Begin

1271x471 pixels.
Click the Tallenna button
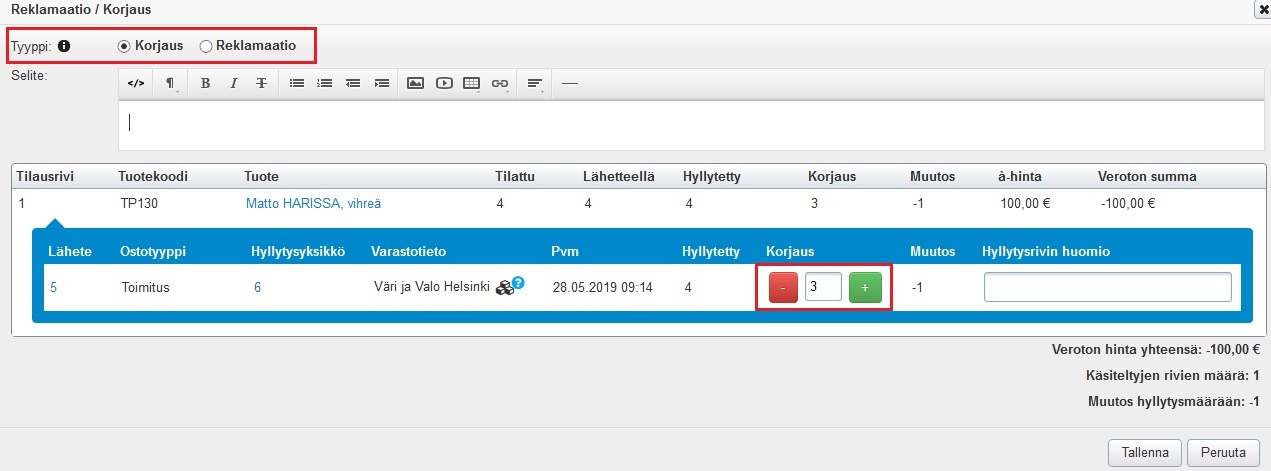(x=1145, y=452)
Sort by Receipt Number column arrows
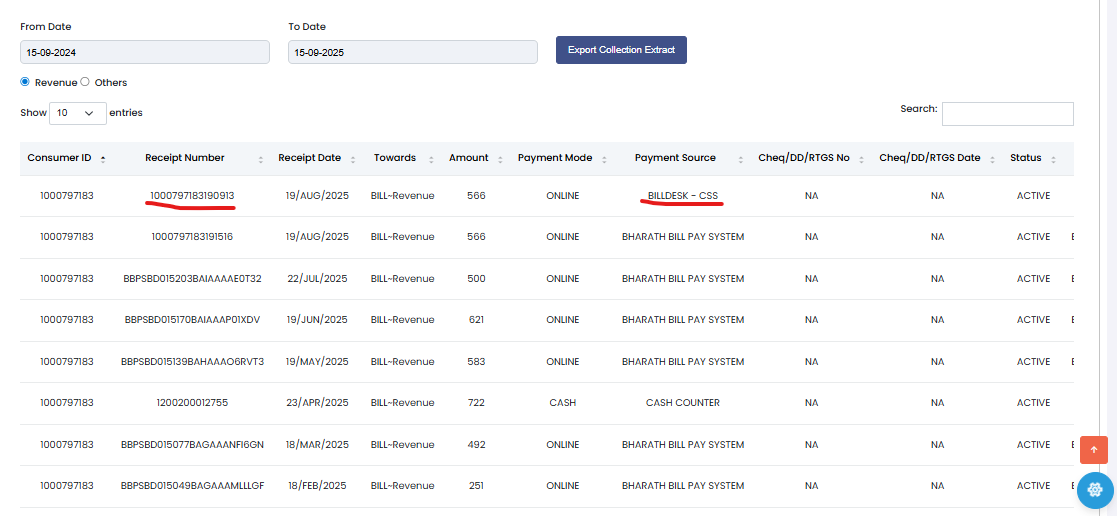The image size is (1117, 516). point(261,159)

End

● The request
Convert every line of the items above into a JSON list of strings, one string per line and with blank lines omitted. Leave the pictures out of the list.

● Response for this exercise
[
  "1271x471 pixels.",
  "Click the Tallenna button",
  "(x=1145, y=452)",
  "Sort by Receipt Number column arrows",
  "The image size is (1117, 516). point(261,159)"
]